County councillor Anne Jones said she was appalled by the news.
“I am shocked to hear that the Noah’s Ark Baby Rhyme Time group can no longer meet in Burgess Hill Library,” she said.
“What kind of person would protest when this town – where l can testify is such a caring place to live?
“With the support of our Christian churches we have developed the Credit Union, Bluebird Community Transport, Neighbourly Care, a dementia friendly town, food banks, a debt advice centre, mother and toddler groups, lunch clubs, dementia clubs, carers’ support, homeless support, Christmas food parcels – for me, it is a truly special town.
“I wonder about the motives of the person who complained?”
Other parents in Burgess Hill have taken to social media to express their views.

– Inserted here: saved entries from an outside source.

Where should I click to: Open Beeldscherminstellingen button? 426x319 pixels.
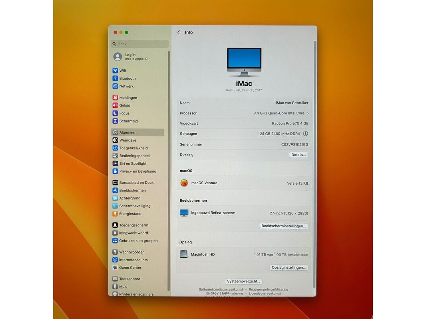point(284,226)
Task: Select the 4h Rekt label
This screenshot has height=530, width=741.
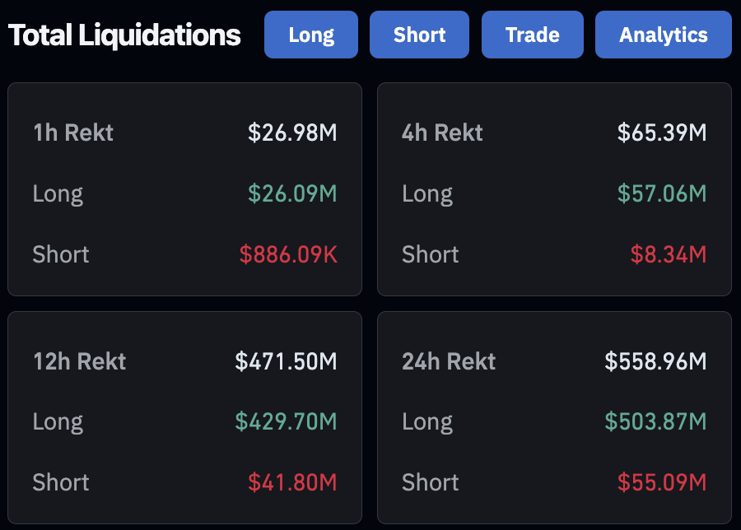Action: click(442, 133)
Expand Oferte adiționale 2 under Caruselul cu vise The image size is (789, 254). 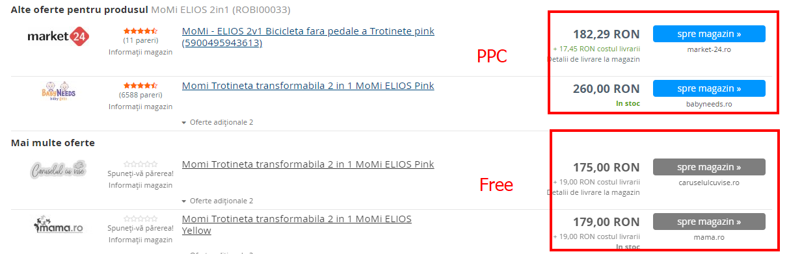(217, 201)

Sally-Ann Lilley said: “I am not religious, but I think they should be allowed to. They are not causing harm to anyone.”
Sally Holmwood said: “Young children are very impressionable. If you are going to include songs about Christianity, in the interest of fairness and encouraging children to be open minded you should also include songs and sessions about other religions. This will teach them about tolerance and encourage them to be open minded.”

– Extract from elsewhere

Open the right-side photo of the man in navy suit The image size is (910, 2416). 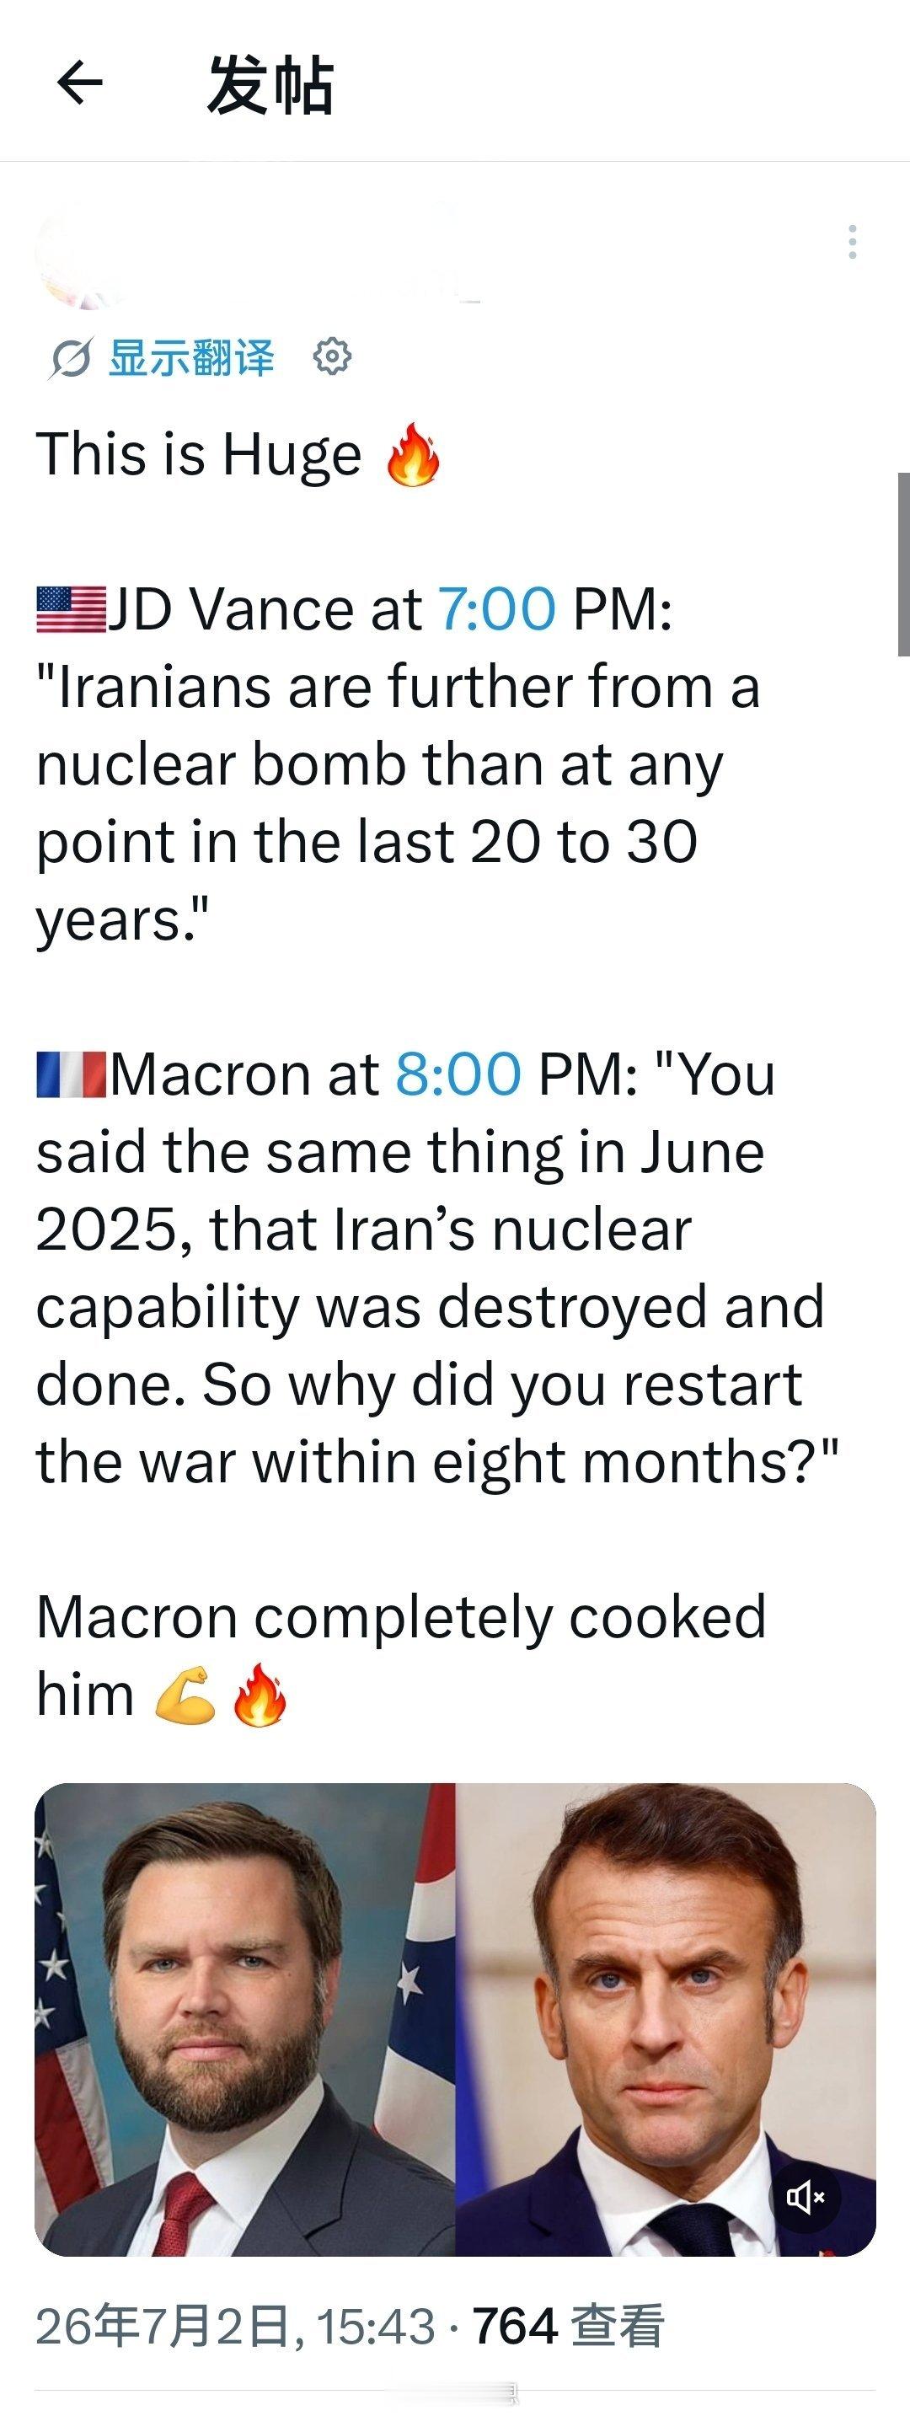[666, 2018]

A spokesman for West Sussex County Council said: “Rhyme time sessions are held every week in all West Sussex libraries and are open to everyone including families of any faith or no faith.
“In Burgess Hill a partnership was formed with a local faith group some years ago before rhyme time sessions were offered across all libraries.
“We have been very grateful to this group for their support but following feedback from families, we have decided to bring these sessions in line with the other rhyme times in our libraries which are led by staff.
“Families can continue to access faith-based activities in community venues and library staff are very happy to help anyone looking for details of where they can join these.”
A spokesman for The King’s Church Mid-Sussex, which runs the Noah’s Ark group, said: “We are sad that our involvement in Baby Rhyme Time is coming to an end after eight years.
“It has been a well-loved, free group for people in the local area. However, we respect the decision of West Sussex Library services and we will continue to do all that we can to serve them and our local community.”